Montabaur · Christliche Symbole als Tattoo haben eine lange Tradition – ein katholischer Theologe hat sich mit ihrer Geschichte und Gegenwart beschäftigt.

 Jesus und seine Jünger beim letzten Abendmahl auf Armeslänge: Tattoos mit christlichen Motiven waren unter anderem bereits bei Mönchen im Mittelalter sehr beliebt.

Jesus und seine Jünger beim letzten Abendmahl auf Armeslänge: Tattoos mit christlichen Motiven waren unter anderem bereits bei Mönchen im Mittelalter sehr beliebt.

Foto: Joachim Göres

Kreuze, Fische, Tauben, Kelche – Christen hinterlassen selbst an entlegensten Stellen ihre Symbole. Und sie lassen sich seit frühesten Zeiten diese und andere christliche Symbole auf ihre Haut tätowieren. Noch heute tragen Kopten in Ägypten ein tätowiertes Kreuz auf dem Handgelenk, als Erkennungsmerkmal für andere Christen.

„Die Römer haben Christen einst mit einer Tätowierung gekennzeichnet. Paulus hat aus dem Zeichen der Unterdrückung ein Zeichen des Triumphes gemacht, indem er Christen aufforderte, die Tätowierung mit Stolz zu tragen“, erklärt Paul-Henri Campbell, der in diesem Jahr sein Buch „Tattoo & Religion“ veröffentlicht hat. Darin schildert der in Montabaur lebende Schriftsteller und katholische Theologe gegensätzliche Entwicklungen: Während im Alten Testament das Einritzen in den Körper untersagt wurde und im Mittelalter Päpste Tätowierungen verboten, waren christliche Symbole auf der Haut bei den Franziskanern sehr beliebt. „Tattoos waren bei den Mönchen im Mittelalter ein Zeichen ihrer Inbrunst. Sie nahmen dafür höllische Schmerzen in Kauf, um die Leiden Christi nachzuahmen“, sagt der 37-Jährige.

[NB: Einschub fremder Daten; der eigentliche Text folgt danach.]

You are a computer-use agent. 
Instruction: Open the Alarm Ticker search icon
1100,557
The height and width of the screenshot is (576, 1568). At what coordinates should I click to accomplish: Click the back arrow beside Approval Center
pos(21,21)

Auch Pilger ließen sich häufig tätowieren. Campbell präsentiert in seinem Buch ein um 1700 entstandenes Ölgemälde, das den Diplomaten Heinrich Wilhelm Ludolf zeigt. Er streckt dem Betrachter seinen tätowierten Unterarm entgegen, auf dem die Leiden und Auferstehung sowie die Himmelfahrt Jesu Christi dargestellt wird. Ludolfs Tätowierungen stammen von seiner Pilgerreise nach Jerusalem, von wo seit dem 16. Jahrhundert Pilgertätowierungen belegt sind. „Mitunter wird sogar berichtet, das Stechen der Tätowierungen sei lebensgefährlich gewesen. Damals gab es ja noch keine elektrischen Tätowiermaschinen und Hygienerichtlinien“, sagt die Hamburger Kunsthistorikerin Maria Schaller – eine von 16 Experten, die Campbell für sein Buch interviewt hat.

Das Tattoostudio der Familie Razzouk in Jerusalem gibt es seit mehr als 350 Jahren. Bis heute werden dort Pilgern jahrhundertealte Zeichen wie eine Abbildung des Heiligen Georgs, das Jerusalemkreuz oder der Himmelfahrtschristus erst auf die Haut gestempelt und dann nachgestochen. In Santiago de Compostela ist die Jakobsmuschel ein verbreitetes Motiv. „Diese Zeichen zeigen sichtbar: Ich war da!“, sagt Campbell. Er hat mit vielen Tätowierern und Tätowierten über religiöse Symbole auf der Haut gesprochen, von denen heute Kreuze, Jesusfiguren, Madonnen und Rosenkränze zu den beliebtesten gehören. „Ein Lkw-Fahrer aus Koblenz hat mir erzählt, dass er sich nach seinem zweiten Herzinfarkt eine Madonna auf den Oberarm hat tätowieren lassen, als Schutz und auch als Dank, dass er noch lebt“, berichtet Campbell.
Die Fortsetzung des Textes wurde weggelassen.